Text segment ->
BEGIN

How would you define a pool of goroutines to be executed at once?

Question

TL;DR: Please just go to the last part and tell me how you would solve this problem.

I've begun using Go this morning coming from Python. I want to call a closed-source executable from Go several times, with a bit of concurrency, with different command line arguments. My resulting code is working just well but I'd like to get your input in order to improve it. Since I'm at an early learning stage, I'll also explain my workflow.

For the sake of simplicity, assume here that this "external closed-source program" is zenity, a Linux command line tool that can display graphical message boxes from the command line.

Calling an executable file from Go

So, in Go, I would go like this:

package main
import "os/exec"
func main() {
    cmd := exec.Command("zenity", "--info", "--text='Hello World'")
    cmd.Run()
}

This should be working just right. Note that .Run() is a functional equivalent to .Start() followed by .Wait(). This is great, but if I wanted to execute this program just once, the whole programming stuff would not be worth it. So let's just do that multiple times.

Calling an executable multiple times

Now that I had this working, I'd like to call my program multiple times, with custom command line arguments (here just i for the sake of simplicity).

package main    
import (
    "os/exec"
    "strconv"
)

func main() {
    NumEl := 8 // Number of times the external program is called
    for i:=0; i<NumEl; i++ {
        cmd := exec.Command("zenity", "--info", "--text='Hello from iteration n." + strconv.Itoa(i) + "'")
        cmd.Run()

END

Dataset excerpt ->
BEGIN

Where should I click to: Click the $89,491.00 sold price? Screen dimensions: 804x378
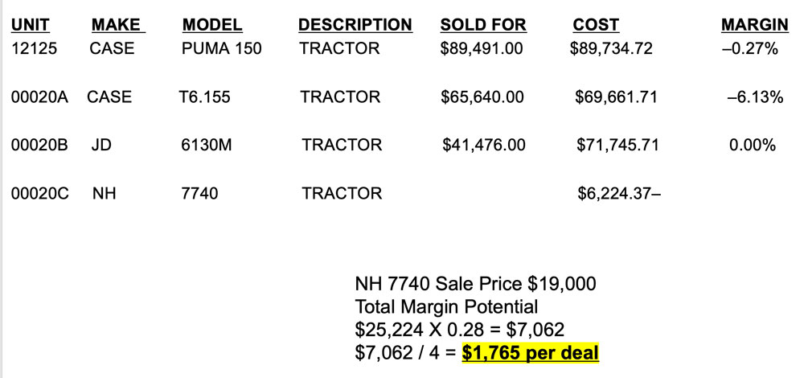482,48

END

Objective 1 -> Translate this sentence from the Go concurrency post into Spanish: "Note that .Run() is a functional equivalent to .Start() followed by .Wait()."
Objective 2 ->
Answer these questions about the Go concurrency post:
(a) Which tool stands in for the external closed-source program?
(b) Which language was the writer using before Go?
(c) What value is NumEl set to?
Objective 3 -> Go on with the Go concurrency post from where it stops.

Written reply 1 -> Tenga en cuenta que .Run() es un equivalente funcional de .Start() seguido de .Wait().

Written reply 2 ->
(a) zenity
(b) Python
(c) 8

Written reply 3 ->
    }
}

Ok, we did it! But I still can't see the advantage of Go over Python … This piece of code is actually executed in a serial fashion. I have a multiple-core CPU and I'd like to take advantage of it. So let's add some concurrency with goroutines.

Goroutines, or a way to make my program parallel

a) First attempt: just add "go"s everywhere

Let's rewrite our code to make things easier to call and reuse and add the famous go keyword:

package main
import (
    "os/exec"
    "strconv"
)

func main() {
    NumEl := 8 
    for i:=0; i<NumEl; i++ {
        go callProg(i)  // <--- There!
    }
}

func callProg(i int) {
    cmd := exec.Command("zenity", "--info", "--text='Hello from iteration n." + strconv.Itoa(i) + "'")
    cmd.Run()
}

Nothing! What is the problem? All the goroutines are executed at once. I don't really know why zenity is not executed but AFAIK, the Go program exited before the zenity external program could even be initialized. This was confirmed by the use of time.Sleep: waiting for a couple of seconds was enough to let the 8 instance of zenity launch themselves. I don't know if this can be considered a bug though.

To make it worse, the real program I'd actually like to call takes a while to execute itself. If I execute 8 instances of this program in parallel on my 4-core CPU, it's gonna waste some time doing a lot of context switching … I don't know how plain Go goroutines behave, but exec.Command will launch zenity 8 times in 8 different threads. To make it even worse, I want to execute this program more than 100,000 times. Doing all of that at once in goroutines won't be efficient at all. Still, I'd like to leverage my 4-core CPU!

b) Second attempt: use pools of goroutines

The online resources tend to recommend the use of sync.WaitGroup for this kind of work. The problem with that approach is that you are basically working with batches of goroutines: if I create of WaitGroup of 4 members, the Go program will wait for all the 4 external programs to finish before calling a new batch of 4 programs. This is not efficient: CPU is wasted, once again.

Some other resources recommended the use of a buffered channel to do the work:

package main
import (
    "os/exec"
    "strconv"
)

func main() {
    NumEl := 8               // Number of times the external program is called
    NumCore := 4             // Number of available cores
    c := make(chan bool, NumCore - 1) 
    for i:=0; i<NumEl; i++ {
        go callProg(i, c)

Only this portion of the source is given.